The method requires careful boiling to avoid overcooking lentils, draining well to prevent sogginess during baking, and even spreading on the baking sheet to achieve uniform toasting. This granola stands out by incorporating red lentils as a base ingredient, offering higher protein content and a distinct texture.
Ingredients
- 1/2 cup red lentil masoor dal, uncooked split
- 2 cups water
- 1.5 tablespoon sugar divided
- salt a pinch
- 1/2 teaspoon cinnamon
- 1/2 teaspoon vanilla extract
- 1 tablespoon maple syrup
- 3 teaspoons neutral cooking oil divided, generic cooking oil
- 1/2 teaspoon baking powder
- 2 tablespoons coconut shredded
- 2 tablespoons seeds such as hemp, sesame, sunflower or pumpkin, or more
- 3 tablespoons dried cranberries or chopped dates or use other dried fruit or raisins
Instructions
- In a pan, add water and bring to a boil over medium heat. Add the lentils, mix and cook. The water will come to a boil and might start to foam and boil over. Stir the foam to settle or scoop the foam out. If it is still boiling too rapidly, reduce heat to medium low. Stir once or twice in between to ensure the lentils cook evenly. At about the 7 minute mark, the lentils should be just about done. Take off heat as soon as the lentils start fraying and feel tender in the middle. Check a few lentils to be sure. If the center is hard, cook another minute.
- Drain excess water using a strainer, and rinse very lightly with cold water. Then let us sit in the strainer to drain for 5 minutes.
- Pre-heat the oven to 320° F (160º C). Transfer the lentils to a parchment-lined baking sheet. Add 1 tablespoon of the sugar and a pinch of salt, and mix in. (Use less sugar if you like your granola less sweet).
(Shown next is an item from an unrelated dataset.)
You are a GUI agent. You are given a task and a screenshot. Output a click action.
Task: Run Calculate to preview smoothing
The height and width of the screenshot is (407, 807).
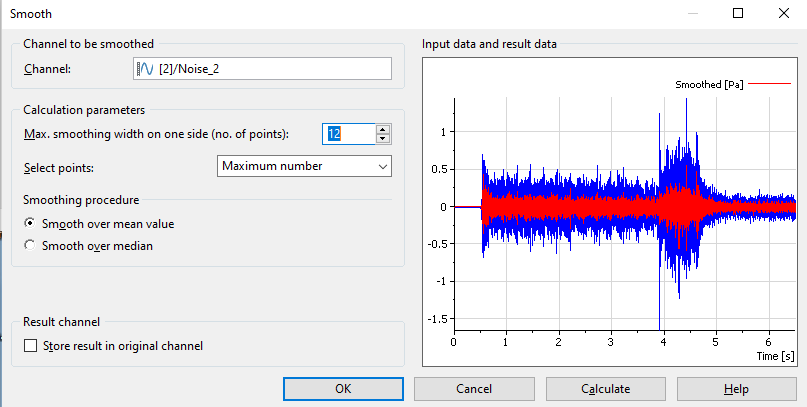click(x=607, y=389)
Spread the lentils using a spatula into a thin layer, then bake for 20 minutes.
- In a small bowl, mix the maple syrup, cinnamon, vanilla, baking powder and 2 teaspoons of the oil. Add another 1/2 tablespoon sugar, if desired. Remove the baking pan from the oven, and mix the maple mixture into the lentils and move them around. Drizzle another teaspoon oil, if desired. If they are too clumpy, break the clumps and spread. Bake for 10 minutes then Reduce oven temp to 305° F (150° C). If they are browning too much reduce temp to 295 or 290 deg F (142 C). Bake 15 minutes or longer. Check if the lentils are crisping evenly, mix and bake longer until most are crisp.
- Remove from the oven and Add in coconut and seeds, and mix in and then bake for 5 minutes. Switch off the oven. Let the lentils sit in the oven for another 5-10 minutes to ensure all are crisped, then remove. They should be crisp, light, and crunchy. Add the dried fruit and mix. Cool completely before storing. Serve as you would serve other granola. Goes well with non-dairy yogurt, non-dairy milk or an as-is snack.
Notes
- For a savory version, reduce sugar to 1 teaspoon and add spices like garam masala before baking.
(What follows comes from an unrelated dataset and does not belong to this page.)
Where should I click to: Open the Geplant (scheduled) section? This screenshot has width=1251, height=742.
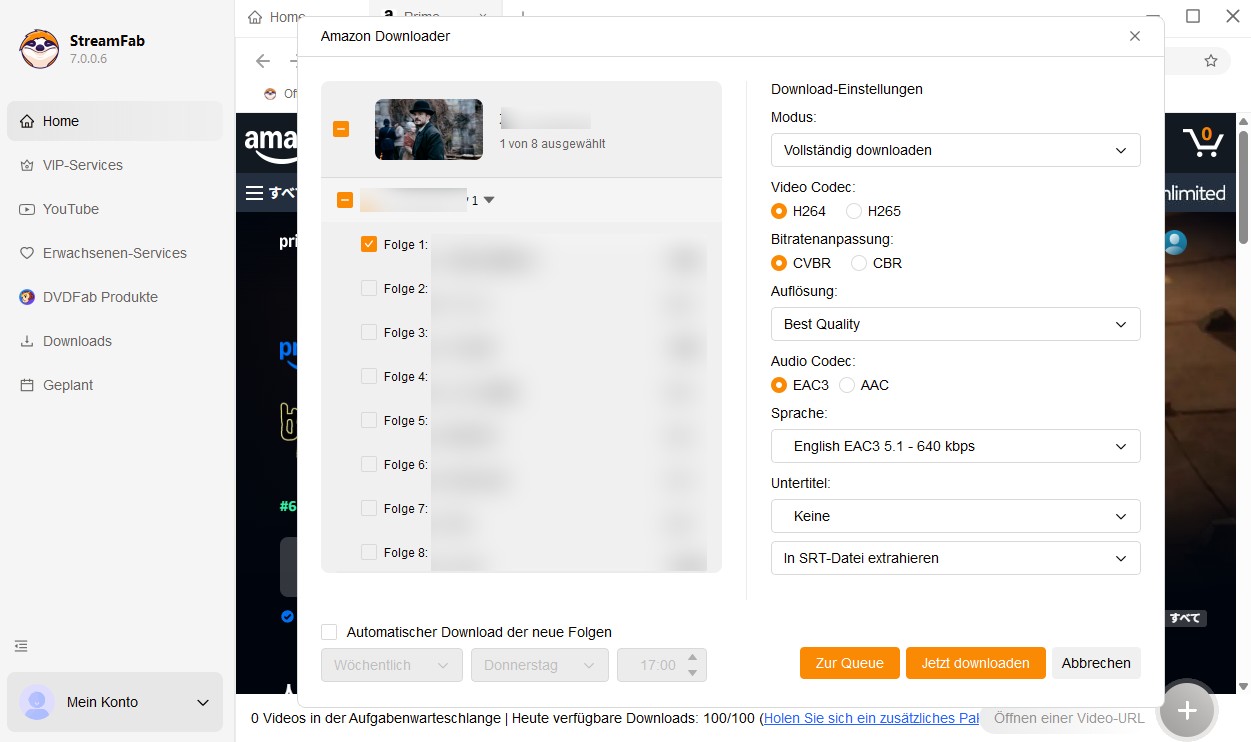(66, 385)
- Serve this granola as a snack or use as a garnish with soups and salads for added texture.
Nutrition Information
Show DetailsNutrition Facts
Serving: 2Serving
Amount Per Serving
Calories 384 kcal
% Daily Value*
| Calories | 384kcal | 19% |
| Carbohydrates | 57g | 19% |
| Protein | 11g | 22% |
| Fat | 12g | 18% |
| Saturated Fat | 4g | 20% |
| Sodium | 184mg | 8% |
| Potassium | 467mg | 10% |
| Fiber | 15g | 60% |
| Sugar | 26g | 52% |
| Vitamin C | 2mg | 2% |
| Calcium | 32mg | 3% |
| Iron | 3.7mg | 21% |
* Percent Daily Values are based on a 2,000 calorie diet.